[[ TASK MATERIAL open ]]
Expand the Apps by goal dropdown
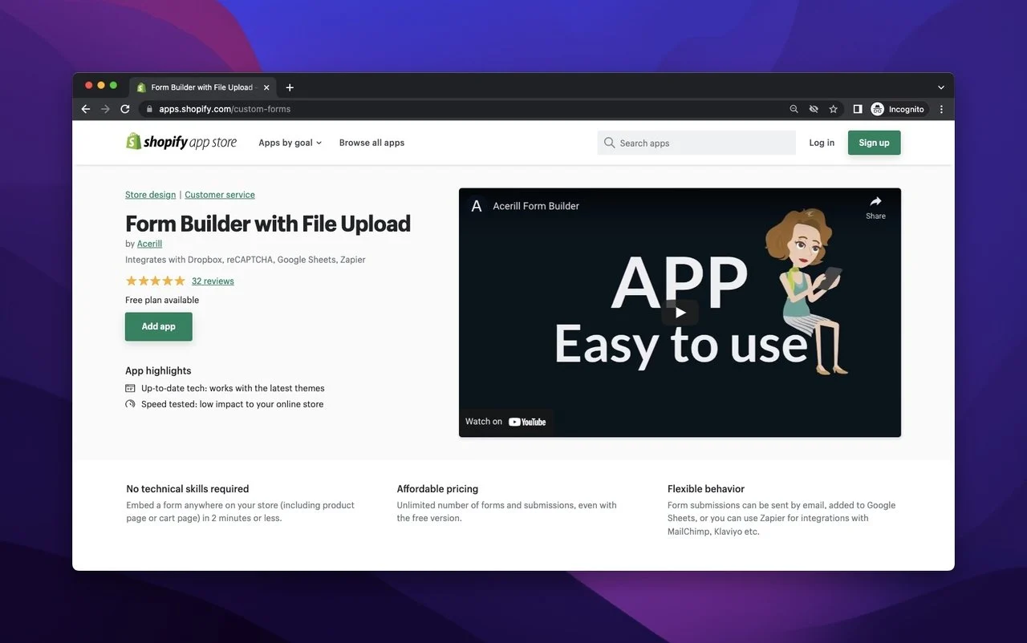Screen dimensions: 1027x643 290,143
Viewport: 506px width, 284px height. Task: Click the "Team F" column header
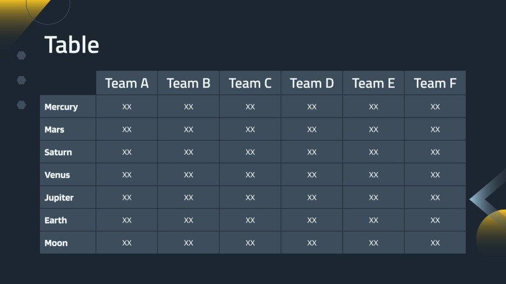pos(435,83)
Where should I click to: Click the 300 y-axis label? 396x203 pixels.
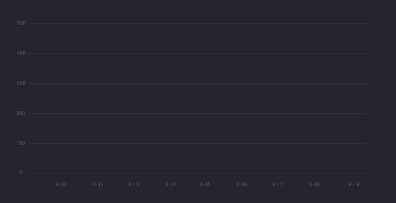(x=21, y=84)
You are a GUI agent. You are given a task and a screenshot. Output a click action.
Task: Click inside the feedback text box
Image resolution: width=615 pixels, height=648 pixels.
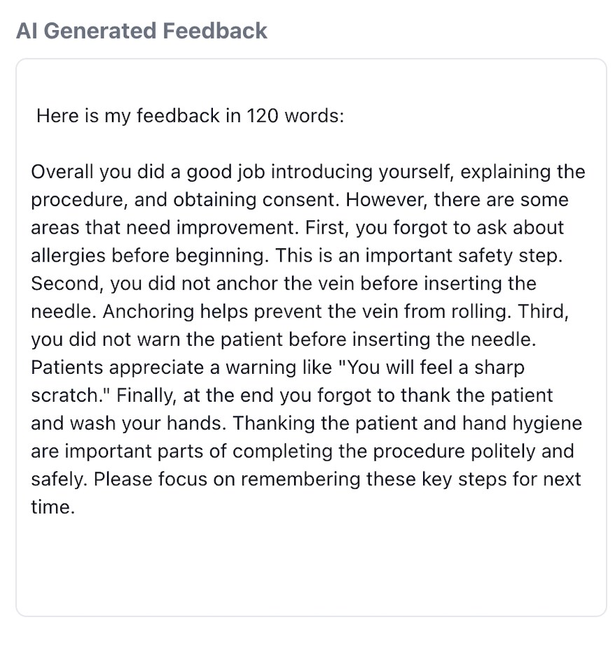point(311,337)
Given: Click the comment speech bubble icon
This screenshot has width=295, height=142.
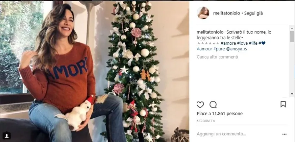Looking at the screenshot, I should (x=213, y=104).
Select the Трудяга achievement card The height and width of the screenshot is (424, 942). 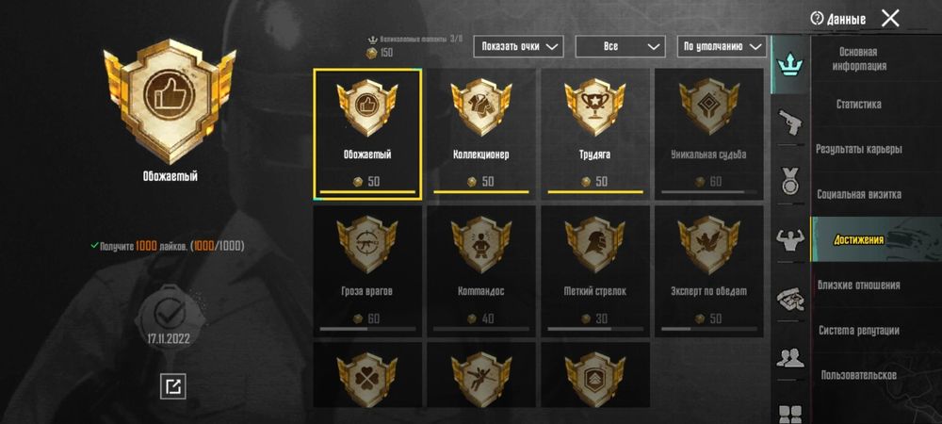click(x=595, y=135)
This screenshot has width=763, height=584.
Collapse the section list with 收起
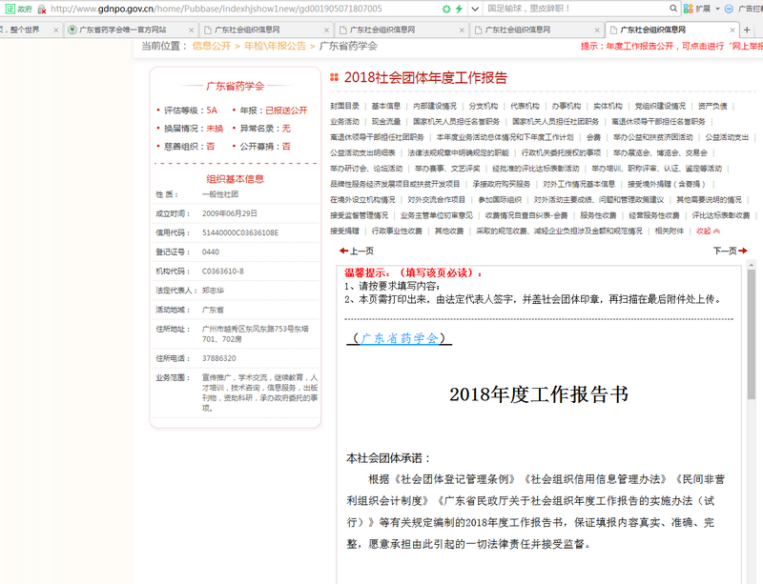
[[ TASK MATERIAL closed ]]
# WHAT IS REQUIRED:
Your output must consist only of the lines from the line with "This screenshot has width=763, height=584." through the final line of the data, both included, reproduced exactly and free of pictures.

# EXERCISE ANSWER:
This screenshot has width=763, height=584.
Collapse the section list with 收起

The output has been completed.